### To do:
In the listing below, find the line containing "Where should I click to: Pay" and the line containing "This screenshot has height=798, width=1182.". Repeat exactly those two lines and every line between them.

### Extracted data:
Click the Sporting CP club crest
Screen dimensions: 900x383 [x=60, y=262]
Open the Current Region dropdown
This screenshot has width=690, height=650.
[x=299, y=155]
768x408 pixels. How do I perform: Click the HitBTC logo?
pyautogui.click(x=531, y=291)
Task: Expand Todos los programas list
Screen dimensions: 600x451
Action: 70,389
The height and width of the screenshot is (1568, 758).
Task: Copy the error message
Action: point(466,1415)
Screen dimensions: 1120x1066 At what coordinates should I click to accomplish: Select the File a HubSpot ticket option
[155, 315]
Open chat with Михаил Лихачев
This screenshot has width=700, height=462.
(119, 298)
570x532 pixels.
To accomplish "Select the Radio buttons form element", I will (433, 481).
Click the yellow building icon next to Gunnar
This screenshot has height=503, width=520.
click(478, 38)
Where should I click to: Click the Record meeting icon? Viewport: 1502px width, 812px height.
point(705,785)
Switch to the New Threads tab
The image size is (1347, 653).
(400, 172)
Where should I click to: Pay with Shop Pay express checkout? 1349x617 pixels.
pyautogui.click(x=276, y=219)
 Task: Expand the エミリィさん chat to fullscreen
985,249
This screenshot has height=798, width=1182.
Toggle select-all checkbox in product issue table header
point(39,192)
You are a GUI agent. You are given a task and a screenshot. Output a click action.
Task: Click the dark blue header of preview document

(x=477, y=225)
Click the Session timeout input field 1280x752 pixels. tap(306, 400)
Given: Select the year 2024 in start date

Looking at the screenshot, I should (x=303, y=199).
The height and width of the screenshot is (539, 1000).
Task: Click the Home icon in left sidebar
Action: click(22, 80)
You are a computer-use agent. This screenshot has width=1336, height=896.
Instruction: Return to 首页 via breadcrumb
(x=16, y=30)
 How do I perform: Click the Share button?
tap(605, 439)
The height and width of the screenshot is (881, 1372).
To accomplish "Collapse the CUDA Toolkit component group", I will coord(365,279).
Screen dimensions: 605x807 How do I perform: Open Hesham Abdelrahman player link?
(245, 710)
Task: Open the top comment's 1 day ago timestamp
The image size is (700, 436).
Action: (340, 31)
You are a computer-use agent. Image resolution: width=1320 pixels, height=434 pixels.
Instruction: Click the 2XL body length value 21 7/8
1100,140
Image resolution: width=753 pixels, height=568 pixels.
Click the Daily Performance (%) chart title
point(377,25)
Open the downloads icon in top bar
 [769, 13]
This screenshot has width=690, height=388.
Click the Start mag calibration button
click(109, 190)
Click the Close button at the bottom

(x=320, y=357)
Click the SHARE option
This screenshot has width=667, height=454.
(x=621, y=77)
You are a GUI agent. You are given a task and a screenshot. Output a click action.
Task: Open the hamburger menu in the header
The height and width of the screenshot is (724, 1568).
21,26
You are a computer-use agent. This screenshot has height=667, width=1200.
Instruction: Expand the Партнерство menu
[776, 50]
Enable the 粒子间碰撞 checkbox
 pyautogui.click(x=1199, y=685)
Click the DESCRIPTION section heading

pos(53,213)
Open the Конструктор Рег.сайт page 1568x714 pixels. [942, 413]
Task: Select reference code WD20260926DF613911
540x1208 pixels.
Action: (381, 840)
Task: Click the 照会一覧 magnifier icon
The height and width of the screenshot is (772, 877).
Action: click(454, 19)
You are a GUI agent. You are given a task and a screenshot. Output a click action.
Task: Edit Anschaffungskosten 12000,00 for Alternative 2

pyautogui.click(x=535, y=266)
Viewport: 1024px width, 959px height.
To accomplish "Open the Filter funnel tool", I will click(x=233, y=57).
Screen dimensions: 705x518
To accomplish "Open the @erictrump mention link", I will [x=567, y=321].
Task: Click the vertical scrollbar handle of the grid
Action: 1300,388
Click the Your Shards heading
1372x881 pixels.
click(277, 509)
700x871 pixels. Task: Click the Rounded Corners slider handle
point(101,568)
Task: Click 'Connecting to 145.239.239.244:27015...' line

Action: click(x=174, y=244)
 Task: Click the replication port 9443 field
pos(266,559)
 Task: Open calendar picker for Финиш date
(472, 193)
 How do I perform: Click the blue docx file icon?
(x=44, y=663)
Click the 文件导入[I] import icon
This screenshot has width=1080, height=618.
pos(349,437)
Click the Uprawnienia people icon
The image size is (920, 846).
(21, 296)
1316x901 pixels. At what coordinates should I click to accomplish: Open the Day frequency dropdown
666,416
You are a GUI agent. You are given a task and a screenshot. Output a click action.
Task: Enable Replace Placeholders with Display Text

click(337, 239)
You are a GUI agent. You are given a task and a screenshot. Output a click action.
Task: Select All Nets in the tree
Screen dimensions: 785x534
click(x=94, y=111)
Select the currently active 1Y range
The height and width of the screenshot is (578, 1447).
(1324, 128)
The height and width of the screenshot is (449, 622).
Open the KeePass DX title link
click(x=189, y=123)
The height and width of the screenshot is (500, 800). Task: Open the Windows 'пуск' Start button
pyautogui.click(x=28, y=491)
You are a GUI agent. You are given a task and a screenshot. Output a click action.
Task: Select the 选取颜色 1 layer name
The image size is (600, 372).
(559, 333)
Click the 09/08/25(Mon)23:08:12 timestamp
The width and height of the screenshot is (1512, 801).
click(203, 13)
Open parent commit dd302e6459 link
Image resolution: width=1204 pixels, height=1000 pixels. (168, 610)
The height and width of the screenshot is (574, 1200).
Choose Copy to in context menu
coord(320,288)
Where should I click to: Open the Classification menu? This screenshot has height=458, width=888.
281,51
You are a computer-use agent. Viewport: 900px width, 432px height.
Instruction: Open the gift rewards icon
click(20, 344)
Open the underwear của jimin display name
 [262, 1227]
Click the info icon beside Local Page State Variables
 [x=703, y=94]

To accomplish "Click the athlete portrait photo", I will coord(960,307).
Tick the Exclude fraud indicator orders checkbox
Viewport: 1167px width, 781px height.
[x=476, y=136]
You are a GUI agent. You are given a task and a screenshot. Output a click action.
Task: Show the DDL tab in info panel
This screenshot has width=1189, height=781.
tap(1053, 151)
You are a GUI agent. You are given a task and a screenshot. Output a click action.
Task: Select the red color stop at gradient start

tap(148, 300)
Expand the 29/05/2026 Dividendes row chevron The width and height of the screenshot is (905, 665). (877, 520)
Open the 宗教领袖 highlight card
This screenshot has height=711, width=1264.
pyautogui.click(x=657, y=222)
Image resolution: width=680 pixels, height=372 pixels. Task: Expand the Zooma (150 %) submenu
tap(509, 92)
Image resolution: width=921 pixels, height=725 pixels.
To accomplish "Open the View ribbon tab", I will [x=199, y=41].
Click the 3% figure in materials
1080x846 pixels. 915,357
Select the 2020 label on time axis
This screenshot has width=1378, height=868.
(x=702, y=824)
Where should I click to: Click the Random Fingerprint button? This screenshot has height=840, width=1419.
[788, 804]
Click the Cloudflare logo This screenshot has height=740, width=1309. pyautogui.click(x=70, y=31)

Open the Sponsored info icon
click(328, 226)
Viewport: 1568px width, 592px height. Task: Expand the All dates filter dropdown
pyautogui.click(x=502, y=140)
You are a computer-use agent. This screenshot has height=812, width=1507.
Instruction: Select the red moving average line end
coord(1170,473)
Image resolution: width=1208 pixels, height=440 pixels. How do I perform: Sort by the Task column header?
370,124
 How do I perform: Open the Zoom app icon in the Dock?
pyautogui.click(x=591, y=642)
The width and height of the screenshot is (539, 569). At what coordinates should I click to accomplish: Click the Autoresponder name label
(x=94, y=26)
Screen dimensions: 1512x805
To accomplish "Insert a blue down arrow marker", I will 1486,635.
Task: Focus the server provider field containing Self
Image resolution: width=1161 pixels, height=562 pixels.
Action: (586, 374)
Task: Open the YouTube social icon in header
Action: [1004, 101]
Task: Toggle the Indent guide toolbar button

### Response below:
Where should I click to: Pay with Shop Pay express checkout? 1349x617 pixels.
pyautogui.click(x=276, y=219)
 Task: Expand the エミリィさん chat to fullscreen
985,249
This screenshot has height=798, width=1182.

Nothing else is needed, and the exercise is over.